There were also a number of people who came to us discreetly indicating they still wanted to file a complaint, but felt unsafe doing so during the rally. We have been reaching out to these individuals to arrange one-on-one interviews.
(Photo credit: Peter Kim | Volunteers and supporters at complaint drafting event | September 22, 2018)
The entire process has reinforced a reality that anyone working with or coming from a racialized or otherwise marginalized community already knows: People do not feel safe coming forward to complain about police, nor do they feel safe filing formal written complaints about them. They realize that the officers they are taking issue with will receive a copy of the complaint and the identifying information contained therein. They know those same officers will likely be out on the streets policing them in the future.
At one point during the complaint drafting rally, police parked across the street and began taking photos of the building where individuals entered.
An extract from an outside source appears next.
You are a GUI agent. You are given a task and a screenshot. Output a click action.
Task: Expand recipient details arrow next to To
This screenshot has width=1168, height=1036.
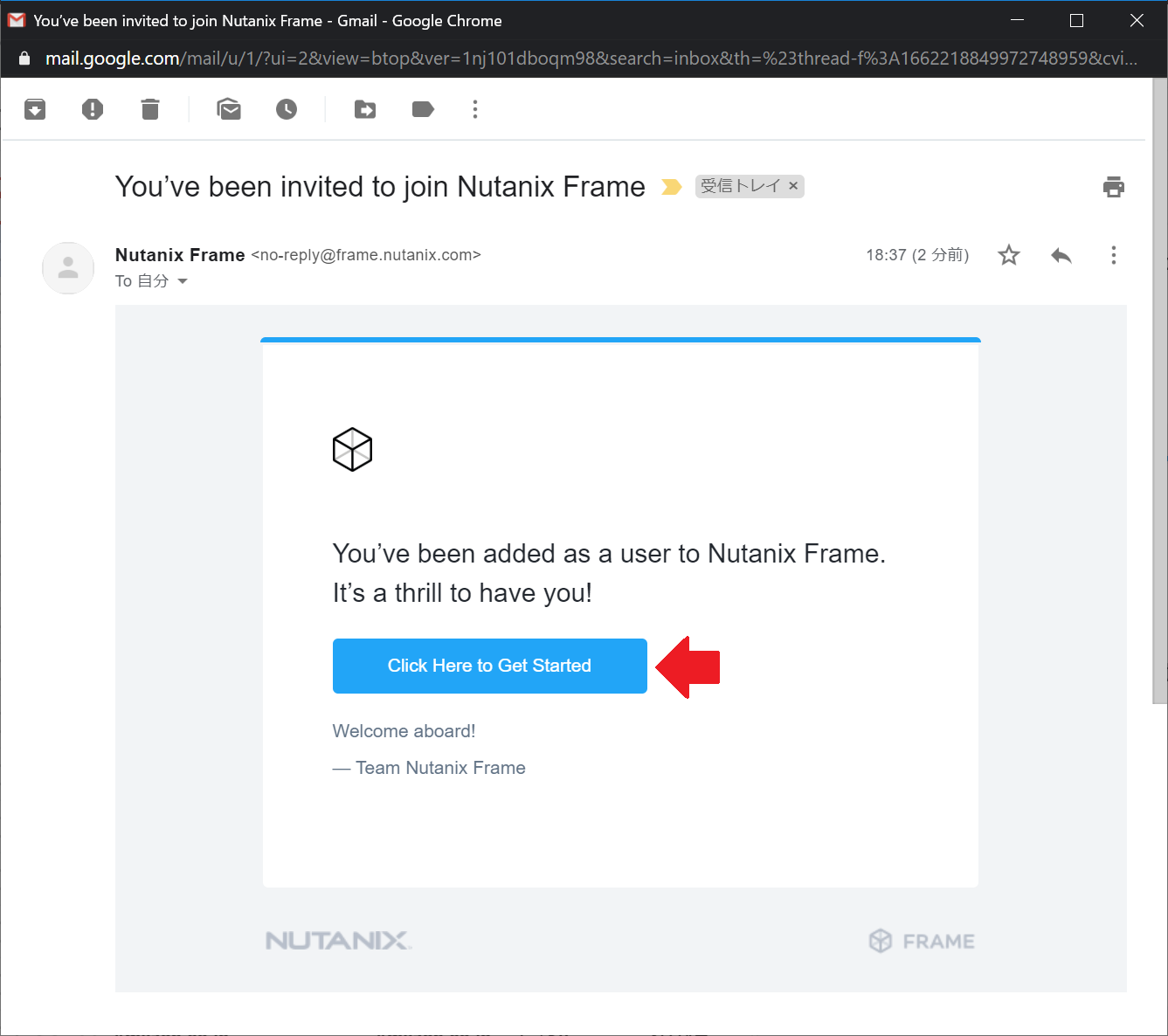click(x=183, y=281)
How are profoundly marginalized and over-policed communities supposed to feel safe moving through the complaints process when the very officers they are reporting know exactly who they are, and continue to have intense power over their daily lives?
In addition, filing a complaint with the OPCC is a formal process that is often inaccessible and difficult to navigate for those who are street-involved and struggling with substance use or homelessness. For all these reasons, asking someone living in the Downtown Eastside to file a formal complaint against their alleged abuser is an unreasonable and onerous expectation.
Finally, the complaint process has a very poor record of holding officers accountable. Navigating its bureaucracies is time consuming and rarely results in disciplinary action. According to statistics provided by the OPCC, the Vancouver Police Department was subject to 522 complaints in 2016/17. Only three led to internal discipline.
Using the law as a catalyst for positive social change, Pivot Legal Society works to improve the lives of marginalized communities.
Pivot is now finalizing all the complaints that have been gathered both during the event and afterwards. In the coming weeks we will be submitting them formally to the OPCC and seeking justice for the people of the Downtown Eastside who were courageous enough to come forward.
Through this action we also hope to make the onerous and bureaucratic complaints process more accessible for members of marginalized communities who are often of limited means yet disproportionately affected by police violence. These individuals deserve justice and must be able to hold police to account without risk of retaliation and intimidation.
Note: we will be updating this post as developments happen through the OPCC complaint filing process.